Most perch fishermen from late summer until now can tell you that. Excellent catches of perch, many of them 10 to 13 inches - or "jumbos," as they used to be called - were put on ice.
The bigger perch are coming from the 1996 class. The 1998 class also was fair to good, and 1999 was very strong, Knight noted. This year the hatch was very strong in the western basin and exceptional in the central basin.
Knight noted that the central basin could use more perch fishermen. Angling pressure is high in the western basin already, to the point that Ohio anglers are pushing up against the annual catch-quota there. But, added Knight, "we’ve got an abundance of quota in the central basin."
Perch anglers still are taking fish off the pier and near the shore areas at Huron, which is on the edge of the two basins. Further east, perching also continues off Vermilion and Lorain. Many of the fish are 10 to 13 inches.
wAnother alien aquatic nuisance pest has been identified in Lake Erie, the tubenose goby. It is a cousin to the round goby, another pest-fish already too-familiar to fishermen and an unwanted gift from the ballast water of overseas shipping.
The tubenose was first confirmed in Lake Erie last July, when a specimen was netted by fish-ecology students at Ohio State University’s F.T. Stone Laboratory at Put-in-Bay.

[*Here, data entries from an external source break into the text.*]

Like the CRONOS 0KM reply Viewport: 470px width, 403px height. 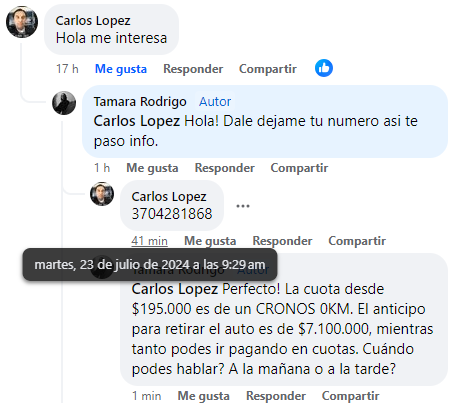203,396
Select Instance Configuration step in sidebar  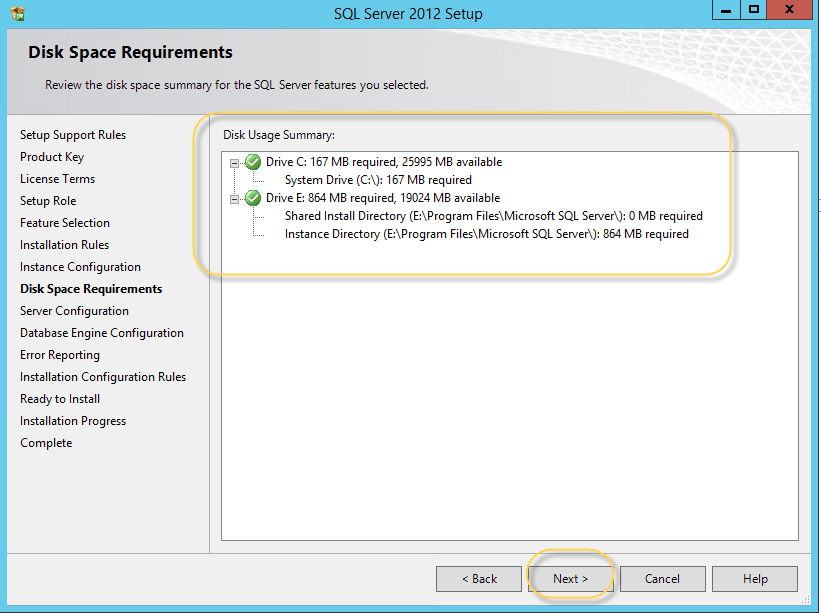pos(80,267)
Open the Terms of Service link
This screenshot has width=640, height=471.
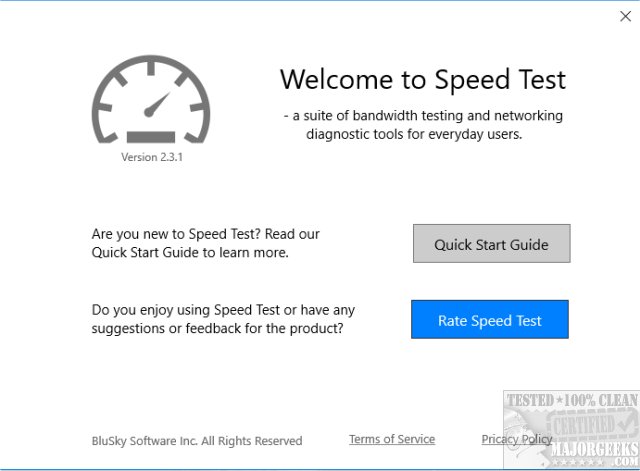[x=392, y=439]
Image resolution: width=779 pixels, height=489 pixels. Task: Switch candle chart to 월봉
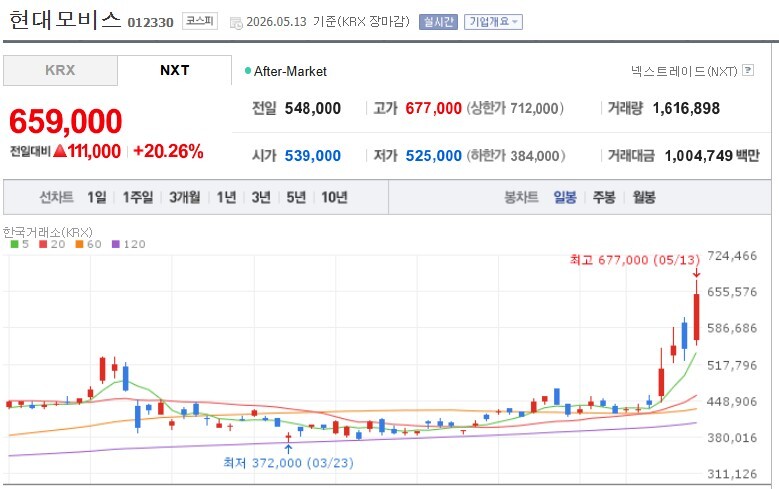[x=644, y=197]
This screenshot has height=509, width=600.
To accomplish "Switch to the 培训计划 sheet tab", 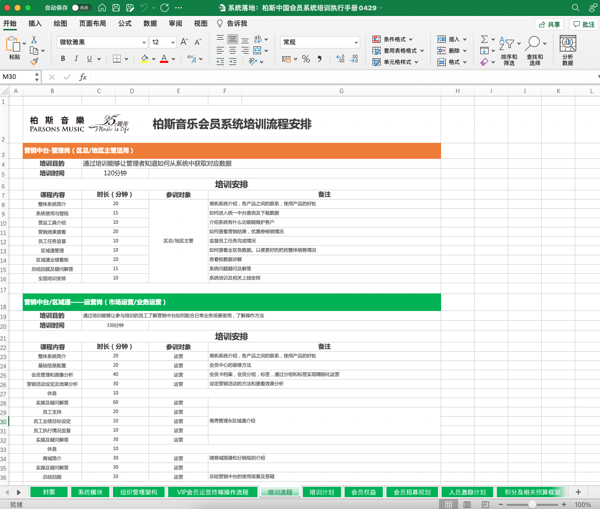I will click(x=322, y=492).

Knight thinks initially that the presence of the tubenose alongside the round goby will not double the problem because they occupy the same ecological niche - as aggressive bottom-feeders and egg-thieves. On the other hand, gobies also provide new forage for such species as smallmouth bass.
The fisheries supervisor said that tubenose gobies have become established in neighboring Lake St. Clair and already are in decline. "It’s hard for me to fathom that they’ll have a profound effect beyond what’s already here with the round goby."
Where both have been introduced, he added, the round has proliferated and the tubenose has not.
The book on gobies so far: "They have to be affecting the food chain in ways we don’t understand."